Трансцендентальный эгоизм. Ангстово-любовный роман
Шрифт:
Женя сейчас больше всего хотела подготовить для себя тыл – и было еще одно желание, слишком волновавшее ее, чтобы думать о его осуществлении. Женя знала себя. И она достаточно узнала предмет, занявший самый сокровенный уголок ее сердца, чтобы не понимать, как это опасно.
“Я могу просто сойти с ума…”
Василий Морозов стал ее наваждением, ее ангелом тьмы. Жене случалось читать такие истории – о влюбленных духах, преследующих девиц и юношей* – но никогда до сих пор она не думала, что подобные истории могут иметь под собою какое-то
“А может быть, я уже обезумела, - думала Женя. – Может, я сейчас лежу, связанная ремнями, на койке в лечебнице для душевнобольных, а все, что я испытала, мне привиделось в бреду…”
В Сашину брачную ночь Женя испытала очень сильные романтические переживания. Не было больше никаких писем – зато фантом, явившийся к ней, с большим пылом овладел ею дважды, глубокой ночью и под утро. И это было прекрасно. Проснувшись на другой день, Женя с иронией думала, что, не приняв еще даже первого поцелуя, наверное, испытала намного больше радостей половой любви, чем Саша… а возможно, и больше, чем Саша испытает в своей супружеской жизни впоследствии.
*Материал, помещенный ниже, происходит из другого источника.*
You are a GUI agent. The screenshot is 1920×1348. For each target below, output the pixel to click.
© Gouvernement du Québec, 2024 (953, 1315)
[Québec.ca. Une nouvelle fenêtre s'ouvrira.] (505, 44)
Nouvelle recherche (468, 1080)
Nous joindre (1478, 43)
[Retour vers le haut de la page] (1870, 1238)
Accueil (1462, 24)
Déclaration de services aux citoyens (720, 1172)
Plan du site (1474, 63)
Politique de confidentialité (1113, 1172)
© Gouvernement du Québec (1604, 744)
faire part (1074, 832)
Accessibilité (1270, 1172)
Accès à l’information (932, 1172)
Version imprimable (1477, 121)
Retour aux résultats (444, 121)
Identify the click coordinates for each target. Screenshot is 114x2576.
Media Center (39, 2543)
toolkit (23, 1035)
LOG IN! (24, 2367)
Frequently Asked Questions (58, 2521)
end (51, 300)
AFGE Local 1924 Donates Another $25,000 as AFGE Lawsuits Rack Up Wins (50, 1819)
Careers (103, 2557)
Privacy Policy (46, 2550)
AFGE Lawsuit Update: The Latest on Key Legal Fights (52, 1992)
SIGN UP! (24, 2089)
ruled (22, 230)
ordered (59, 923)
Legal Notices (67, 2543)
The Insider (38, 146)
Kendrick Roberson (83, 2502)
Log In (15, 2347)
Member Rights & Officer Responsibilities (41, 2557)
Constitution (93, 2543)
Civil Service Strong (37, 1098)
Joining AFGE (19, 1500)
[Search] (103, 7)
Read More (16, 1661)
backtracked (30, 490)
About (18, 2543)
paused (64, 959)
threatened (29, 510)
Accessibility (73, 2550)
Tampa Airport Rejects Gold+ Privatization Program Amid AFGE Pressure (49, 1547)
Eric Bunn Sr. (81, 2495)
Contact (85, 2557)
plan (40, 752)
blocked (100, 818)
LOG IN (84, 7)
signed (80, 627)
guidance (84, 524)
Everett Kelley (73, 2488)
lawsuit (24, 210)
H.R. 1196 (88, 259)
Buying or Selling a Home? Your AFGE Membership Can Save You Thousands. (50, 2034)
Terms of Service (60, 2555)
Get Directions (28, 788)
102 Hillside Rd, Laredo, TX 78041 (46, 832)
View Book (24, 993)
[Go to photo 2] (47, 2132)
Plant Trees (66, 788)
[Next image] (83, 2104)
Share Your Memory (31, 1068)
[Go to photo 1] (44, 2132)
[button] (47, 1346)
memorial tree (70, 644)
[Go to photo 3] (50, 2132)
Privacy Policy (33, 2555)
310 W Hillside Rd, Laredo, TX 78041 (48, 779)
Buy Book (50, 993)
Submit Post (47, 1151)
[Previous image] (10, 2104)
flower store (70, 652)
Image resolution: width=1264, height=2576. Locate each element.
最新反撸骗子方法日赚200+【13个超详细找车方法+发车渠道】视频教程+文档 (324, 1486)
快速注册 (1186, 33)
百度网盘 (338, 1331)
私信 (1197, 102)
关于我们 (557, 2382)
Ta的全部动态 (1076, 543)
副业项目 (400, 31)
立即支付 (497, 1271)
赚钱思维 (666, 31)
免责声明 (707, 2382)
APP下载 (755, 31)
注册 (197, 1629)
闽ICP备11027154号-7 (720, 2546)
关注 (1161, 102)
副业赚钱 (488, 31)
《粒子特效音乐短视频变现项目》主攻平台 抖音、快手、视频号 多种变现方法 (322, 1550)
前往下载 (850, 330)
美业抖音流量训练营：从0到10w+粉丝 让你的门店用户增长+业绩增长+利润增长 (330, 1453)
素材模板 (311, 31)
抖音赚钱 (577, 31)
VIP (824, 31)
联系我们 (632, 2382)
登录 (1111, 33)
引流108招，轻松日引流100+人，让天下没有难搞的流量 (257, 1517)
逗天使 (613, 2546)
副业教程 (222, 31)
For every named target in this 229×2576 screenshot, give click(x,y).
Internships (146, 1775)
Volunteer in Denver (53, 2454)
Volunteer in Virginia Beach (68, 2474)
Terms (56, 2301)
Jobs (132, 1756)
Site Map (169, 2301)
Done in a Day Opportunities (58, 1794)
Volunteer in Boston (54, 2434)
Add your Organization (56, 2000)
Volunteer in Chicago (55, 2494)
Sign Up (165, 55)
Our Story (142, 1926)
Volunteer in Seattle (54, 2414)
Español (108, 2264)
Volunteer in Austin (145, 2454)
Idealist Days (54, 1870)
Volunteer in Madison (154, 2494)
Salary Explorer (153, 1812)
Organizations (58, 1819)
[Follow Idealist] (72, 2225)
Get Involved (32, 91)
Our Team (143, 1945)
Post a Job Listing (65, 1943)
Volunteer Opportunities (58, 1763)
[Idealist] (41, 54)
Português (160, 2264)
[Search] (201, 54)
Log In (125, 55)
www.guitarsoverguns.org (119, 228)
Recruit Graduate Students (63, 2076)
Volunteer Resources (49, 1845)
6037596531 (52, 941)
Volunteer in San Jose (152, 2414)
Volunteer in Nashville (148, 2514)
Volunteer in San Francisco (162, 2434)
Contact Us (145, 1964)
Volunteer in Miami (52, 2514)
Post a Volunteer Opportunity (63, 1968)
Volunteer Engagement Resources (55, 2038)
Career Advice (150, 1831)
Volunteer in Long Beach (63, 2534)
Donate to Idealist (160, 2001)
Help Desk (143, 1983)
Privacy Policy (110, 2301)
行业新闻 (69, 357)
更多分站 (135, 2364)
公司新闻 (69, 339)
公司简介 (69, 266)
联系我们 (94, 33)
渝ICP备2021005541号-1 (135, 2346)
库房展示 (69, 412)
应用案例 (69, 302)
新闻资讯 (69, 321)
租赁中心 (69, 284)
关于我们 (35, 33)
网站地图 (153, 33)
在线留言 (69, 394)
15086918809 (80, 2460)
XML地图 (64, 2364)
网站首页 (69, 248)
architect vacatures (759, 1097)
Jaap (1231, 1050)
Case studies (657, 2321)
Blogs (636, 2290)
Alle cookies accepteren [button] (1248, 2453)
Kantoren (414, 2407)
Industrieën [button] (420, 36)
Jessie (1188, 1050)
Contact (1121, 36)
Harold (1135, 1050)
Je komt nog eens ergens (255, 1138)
Но и совесть, и душа Жени не могли быть спокойны. Чем лучше были ее встречи с образом Василия, тем большую вину она испытывала перед ним и его будущей женой. А кроме того, ею все больше завладевало желание получить права на этого исключительного человека, чтобы постоянно иметь его рядом, постоянно иметь наглядное подтверждение сверхчувственного в человеческой природе. Это была та живая вода, в которой нуждались все и без которой иссыхали все – людям, особенно образованным, давно уже было мало религиозной веры.
Женя знала, что времени для решительных действий у нее остается все меньше – но ничего не могла придумать, кроме попыток потолкаться там, где обычно собирались ее прежние приятели-студенты. Сейчас, без Саши, делать это было очень неловко – именно Саша с ее чарами и умением обращаться с мужчинами была тем клеем, который держал их вместе.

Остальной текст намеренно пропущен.